EUR/USD Experiences Continued Decline
The EUR/USD pair has recorded its second day of losses on Tuesday, trading slightly below 1.1560 after previously hitting a two-month low of 1.1542 earlier in the session. The euro’s decline appears linked to a risk-averse sentiment driven by renewed worries surrounding the US-China trade war, while Germany’s ZEW business confidence index didn’t manage to boost investor confidence.
Concerns over the trade relationship between the United States and China flared up again on Tuesday after reports surfaced that both countries had raised shipping rates on each other’s vessels. Any earlier optimism regarding a possible easing of tensions faded when US Treasury Secretary Scott Bessent disclosed that President Trump is slated to meet with Chinese President Xi Jinping.
On the German front, the ZEW Business Confidence Index indicated a slight improvement in October, though it still fell short of market forecasts. Sentiment regarding current economic conditions deteriorated to its lowest point since May. Just earlier, statistics from Destatis revealed that Germany’s consumer inflation rate matched initial estimates, climbing from 2.2% in August to 2.4% in September. This news further pressured the euro.
The economic landscape in the United States seems weak, largely due to a data blackout caused by the federal government’s shutdown. Federal Reserve Chairman Jerome Powell is set to address the public later today, but without substantial data to frame his remarks, it’s unlikely he will alter market expectations around upcoming rate cuts in the Fed’s next two meetings.
Daily Market Highlights: USD Gains Amid Trade War Tensions
- Market optimism surrounding a less aggressive US approach to China was extinguished following reports of increased freight rates for US-bound cargo from China. This move could escalate trade tensions even further.
- Amid growing scrutiny, Chinese officials have accused the US of employing double standards, with the Commerce Department arguing that the US cannot pursue dialogue while simultaneously threatening new tariffs.
- This situation follows China’s recent decision to impose restrictions on rare earth exports to the West, prompting President Trump to threaten 100% tariffs on Chinese imports starting November 1. This announcement unsettled financial markets and led to a significant dip in the US dollar last Friday.

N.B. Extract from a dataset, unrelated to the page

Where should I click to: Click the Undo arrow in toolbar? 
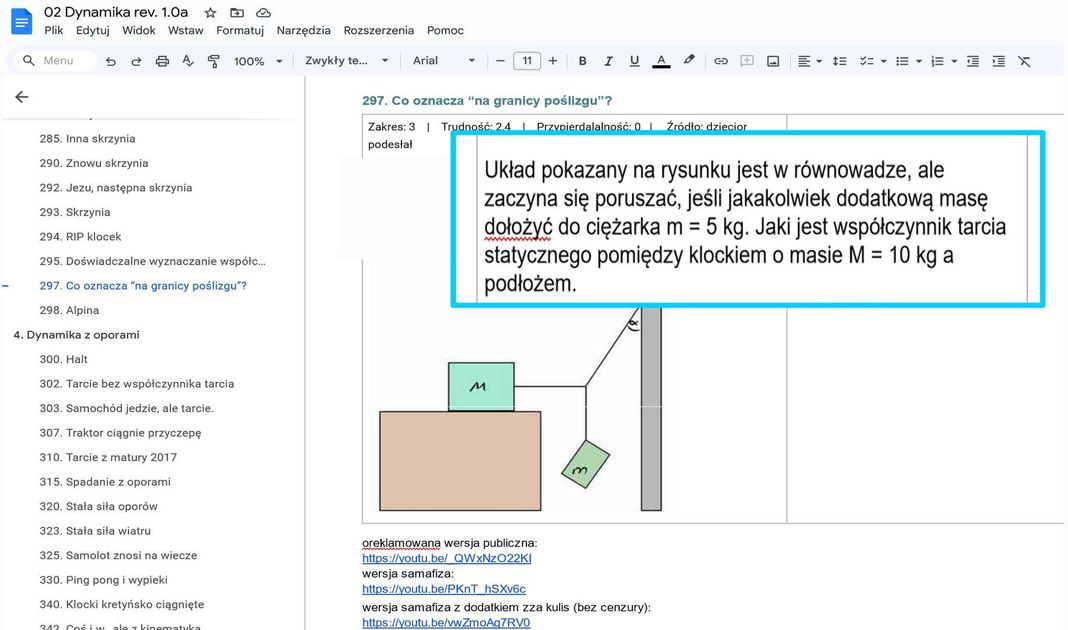coord(111,61)
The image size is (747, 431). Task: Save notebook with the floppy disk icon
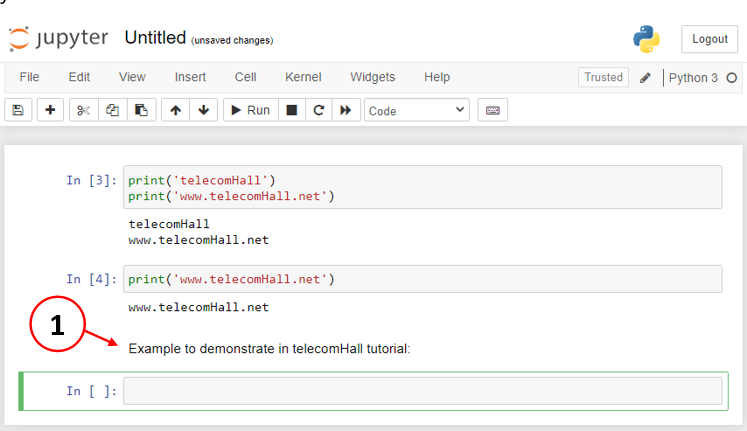18,110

- From a macroeconomic perspective, Germany’s ZEW Business Confidence Index rose from 37.3 in September to 39.3 in October. However, contrary to expectations for a moderate improvement in the current situation index—even falling from -76.4 to -80.0 instead. Additionally, Eurozone economic sentiment dipped from 26.1 to 22.7, diverging from forecasts of an increase to 30.2.
- German CPI data released on Tuesday reflected a year-on-year rise of 0.2% and a rate of 2.4% in September, up from 0.1% and 2.2%, respectively, in August. This aligns with earlier estimates from the Harmonized Index of Consumer Prices (HICP).
- Although a gradual improvement in Germany’s ZEW business confidence index is anticipated, indicators reflecting the current economic climate remain historically low.
Technical Analysis: EUR/USD Faces Bearish Pressure
The EUR/USD pair struggled to regain the 1.1600 mark on Monday, maintaining a weak outlook. Technical indicators on the 4-hour chart reflect ongoing bearish momentum, with the Relative Strength Index (RSI) remaining below the neutral threshold of 50, and the Moving Average Convergence Divergence (MACD) attempting to drop below the signal line.
Support at Monday’s low of 1.1542 appears bearish; buying attempts continue to meet resistance. Looking further down the line, traders will be tracking the August 5 low at 1.1530 and the base of the descending channel around 1.1525.
On the upside, the session’s high is marked at 1.1590, surpassing Monday’s peak of 1.1630. If conditions improve, the upper boundary of the descending channel is expected to be seen near the 1.1680 area.